I was going to try using fuzzywuzzy with a tuned acceptable score parameter essentially it would check if the word is in the vocabulary as-is, and if not, it would ask fuzzywuzzy to choose the best fuzzy match, and accept that for the list of tokens if it was at least a certain score.
If this isn't the best approach to deal with a fair amount of typos and slightly differently spelled but similar words, i'm open to suggestion.
The problem is that the subclass keeps complaining that it has an empty vocabulary, which doesn't make any sense, as when I use a regular count vectorizer in the same part of my code it works fine.
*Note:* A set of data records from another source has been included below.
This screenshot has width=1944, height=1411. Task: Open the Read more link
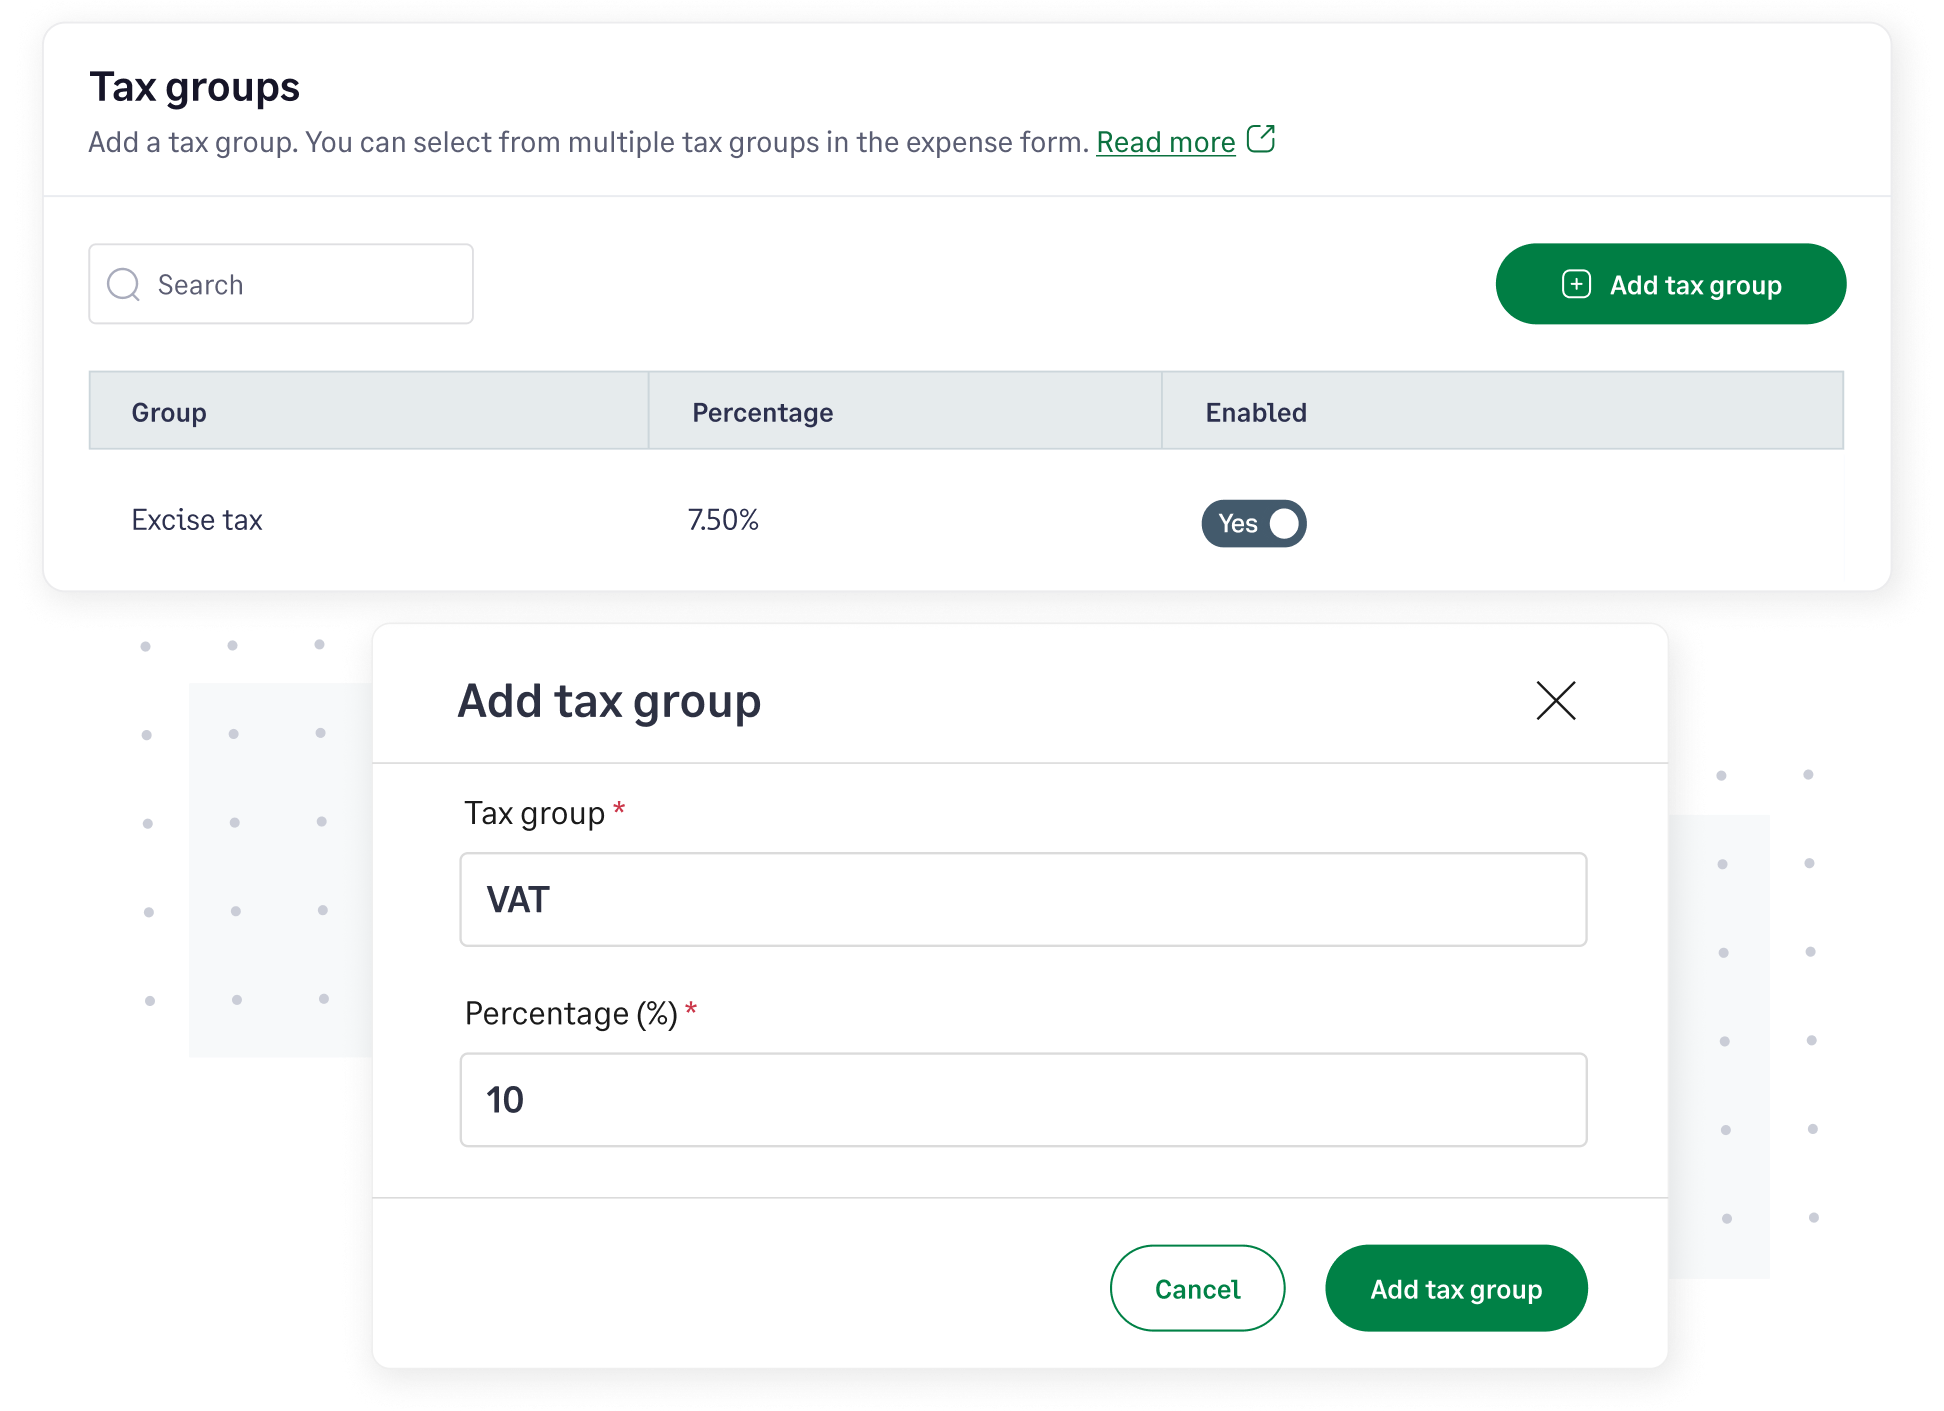coord(1165,141)
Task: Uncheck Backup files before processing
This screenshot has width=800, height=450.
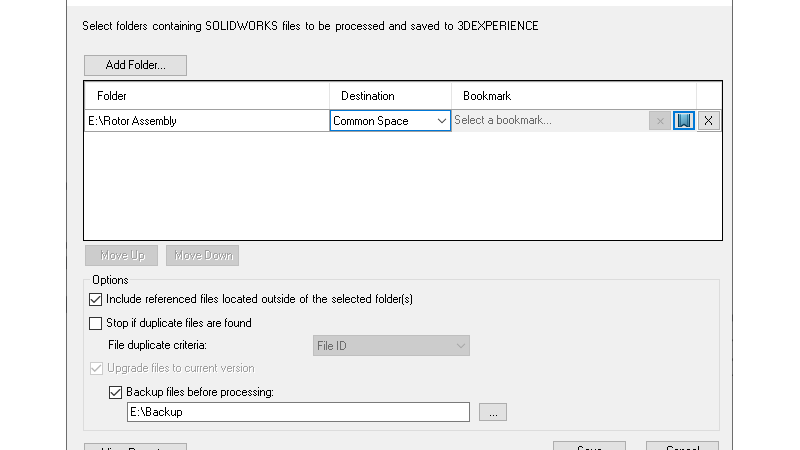Action: [115, 392]
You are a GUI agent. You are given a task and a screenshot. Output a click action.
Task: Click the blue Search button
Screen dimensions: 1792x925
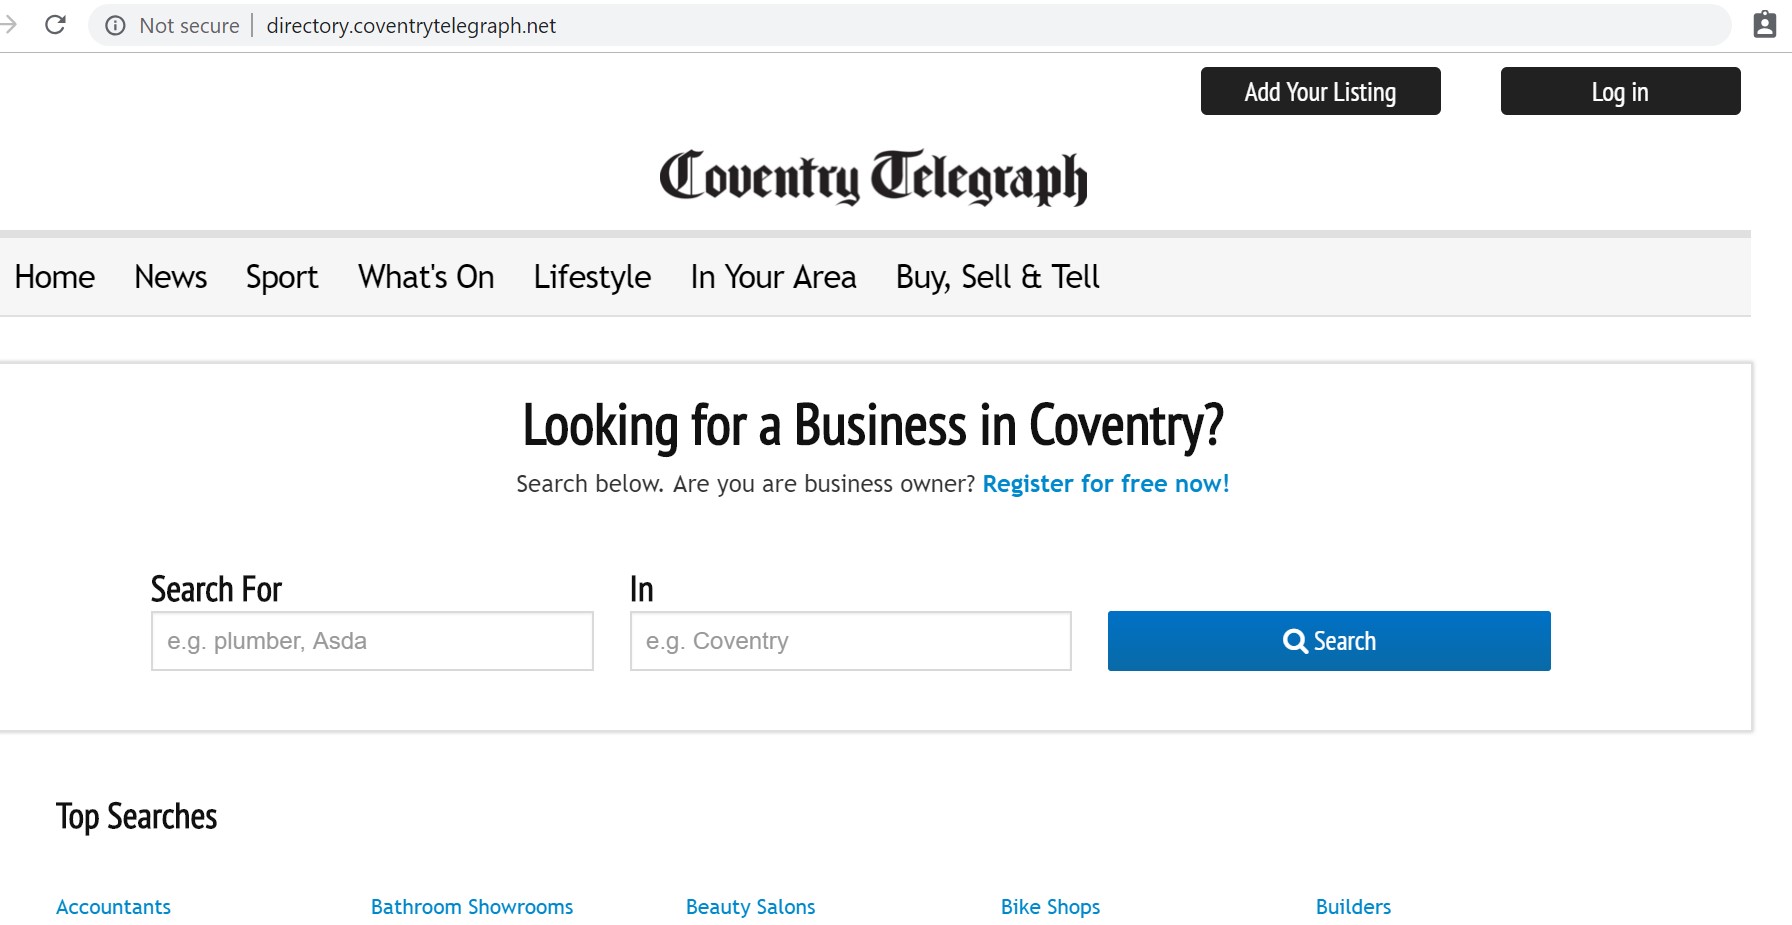[x=1329, y=641]
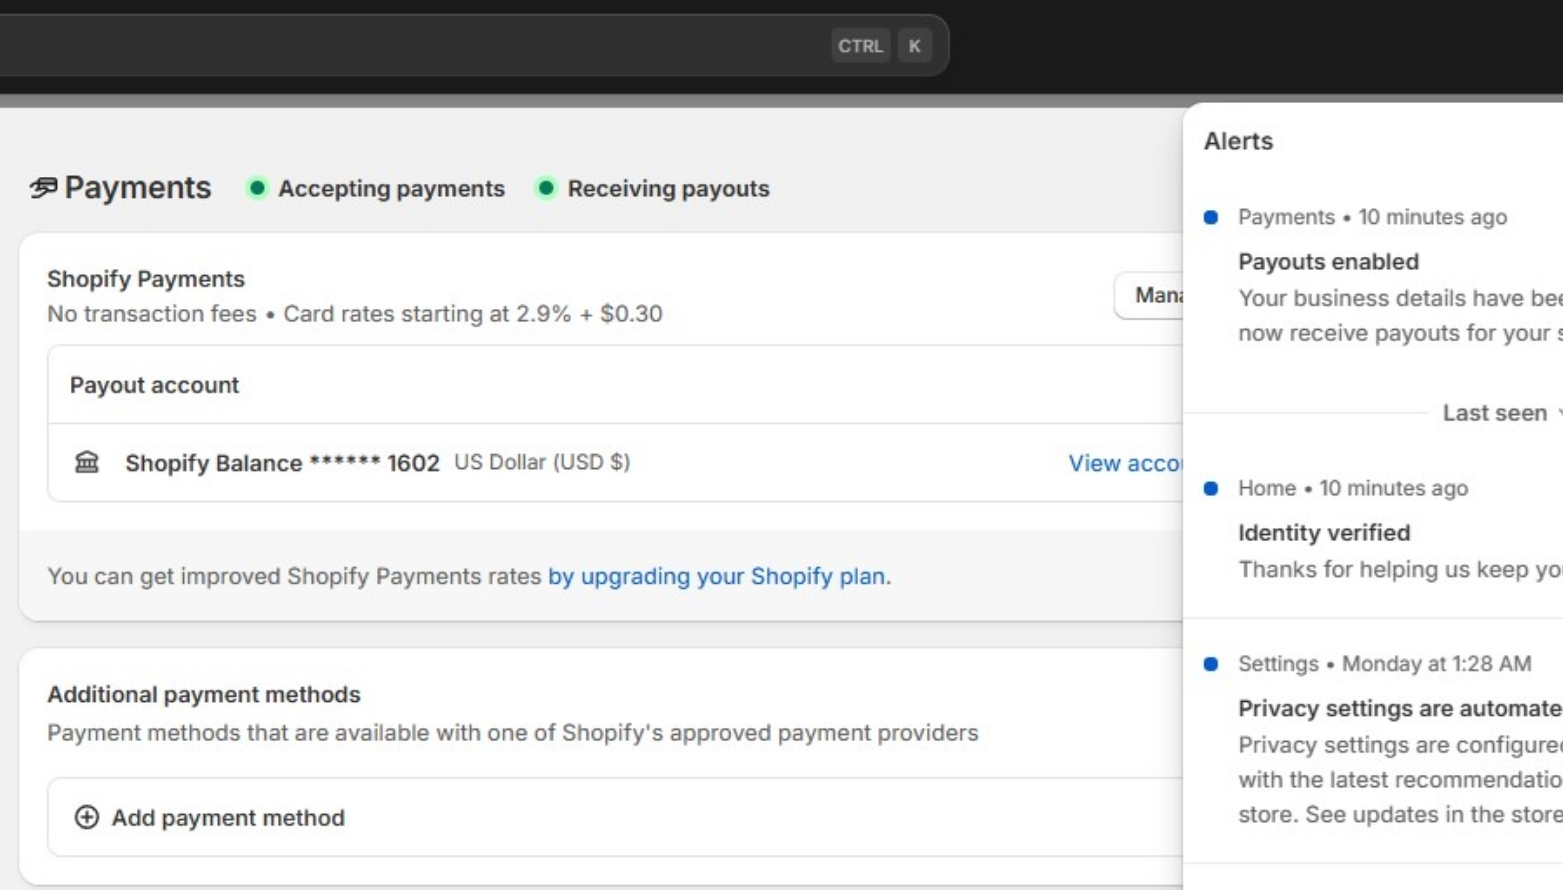Click the CTRL K shortcut badge
This screenshot has width=1563, height=890.
882,45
it spits many errors like this: ValueError: empty vocabulary; perhaps the documents only contain stop words
What am I missing? I don't have it doing anything special yet. It ought to work like normal:
class FuzzyCountVectorizer(CountVectorizer):
def __init__(self, input='content', encoding='utf-8', decode_error='strict',
strip_accents=None, lowercase=True, preprocessor=None, tokenizer=None, stop_words=None,
token_pattern="(?u)\b\w\w+\b", ngram_range=(1, 1), analyzer='word',
max_df=1.0, min_df=1, max_features=None, vocabulary=None, binary=False,
dtype=numpy.int64, min_fuzzy_score=80):
super().__init__(
input=input, encoding=encoding, decode_error=decode_error, strip_accents=strip_accents,
lowercase=lowercase, preprocessor=preprocessor, tokenizer=tokenizer, stop_words=stop_words,
token_pattern=token_pattern, ngram_range=ngram_range, analyzer=analyzer, max_df=max_df,
min_df=min_df, max_features=max_features, vocabulary=vocabulary, binary=binary, dtype=dtype)
# self._trained = False
self.min_fuzzy_score = min_fuzzy_score
@staticmethod
def remove_non_alphanumeric_chars(s: str) -> 'str':
pass
@staticmethod
def tokenize_text(s: str) -> 'List[str]':
pass
def fuzzy_repair(self, sl: 'List[str]') -> 'List[str]':
pass
def fit(self, raw_documents, y=None):
print('Running FuzzyTokenizer Fit')
#TODO clean up input
super().fit(raw_documents=raw_documents, y=y)
self._trained = True
return self
def transform(self, raw_documents):
print('Running Transform')
#TODO clean up input
#TODO fuzzyrepair
return super().transform(raw_documents=raw_documents)